= Brief =
Please change "Where is" to "Where can I find" everywhere it appears in the material below, and reproduce the material with nothing else altered.

Segment Start: Supplied records

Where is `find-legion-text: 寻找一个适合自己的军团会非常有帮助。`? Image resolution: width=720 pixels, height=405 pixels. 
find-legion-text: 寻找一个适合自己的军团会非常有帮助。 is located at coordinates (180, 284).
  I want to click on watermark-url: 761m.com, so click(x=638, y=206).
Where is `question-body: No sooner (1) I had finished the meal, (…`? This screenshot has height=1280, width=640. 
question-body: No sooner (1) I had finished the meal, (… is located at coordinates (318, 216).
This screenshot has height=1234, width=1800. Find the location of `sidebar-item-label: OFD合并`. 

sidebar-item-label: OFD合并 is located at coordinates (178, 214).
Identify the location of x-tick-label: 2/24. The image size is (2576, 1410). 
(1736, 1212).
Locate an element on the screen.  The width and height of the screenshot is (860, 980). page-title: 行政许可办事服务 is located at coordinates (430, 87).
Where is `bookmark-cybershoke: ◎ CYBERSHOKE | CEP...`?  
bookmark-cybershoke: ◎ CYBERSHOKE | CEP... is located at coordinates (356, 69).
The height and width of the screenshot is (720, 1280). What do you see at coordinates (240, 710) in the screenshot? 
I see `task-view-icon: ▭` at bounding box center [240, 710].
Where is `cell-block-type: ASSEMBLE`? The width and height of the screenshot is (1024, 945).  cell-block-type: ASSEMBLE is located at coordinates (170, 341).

Segment End: Supplied records

= Task answer =
Where can I find `find-legion-text: 寻找一个适合自己的军团会非常有帮助。`? Image resolution: width=720 pixels, height=405 pixels. 
find-legion-text: 寻找一个适合自己的军团会非常有帮助。 is located at coordinates (180, 284).
  I want to click on watermark-url: 761m.com, so click(x=638, y=206).
Where can I find `question-body: No sooner (1) I had finished the meal, (…`? This screenshot has height=1280, width=640. 
question-body: No sooner (1) I had finished the meal, (… is located at coordinates (318, 216).
This screenshot has height=1234, width=1800. Find the location of `sidebar-item-label: OFD合并`. 

sidebar-item-label: OFD合并 is located at coordinates (178, 214).
Identify the location of x-tick-label: 2/24. The image size is (2576, 1410). 
(1736, 1212).
Locate an element on the screen.  The width and height of the screenshot is (860, 980). page-title: 行政许可办事服务 is located at coordinates (430, 87).
Where can I find `bookmark-cybershoke: ◎ CYBERSHOKE | CEP...`?  
bookmark-cybershoke: ◎ CYBERSHOKE | CEP... is located at coordinates (356, 69).
The height and width of the screenshot is (720, 1280). What do you see at coordinates (240, 710) in the screenshot? 
I see `task-view-icon: ▭` at bounding box center [240, 710].
Where can I find `cell-block-type: ASSEMBLE`? The width and height of the screenshot is (1024, 945).  cell-block-type: ASSEMBLE is located at coordinates (170, 341).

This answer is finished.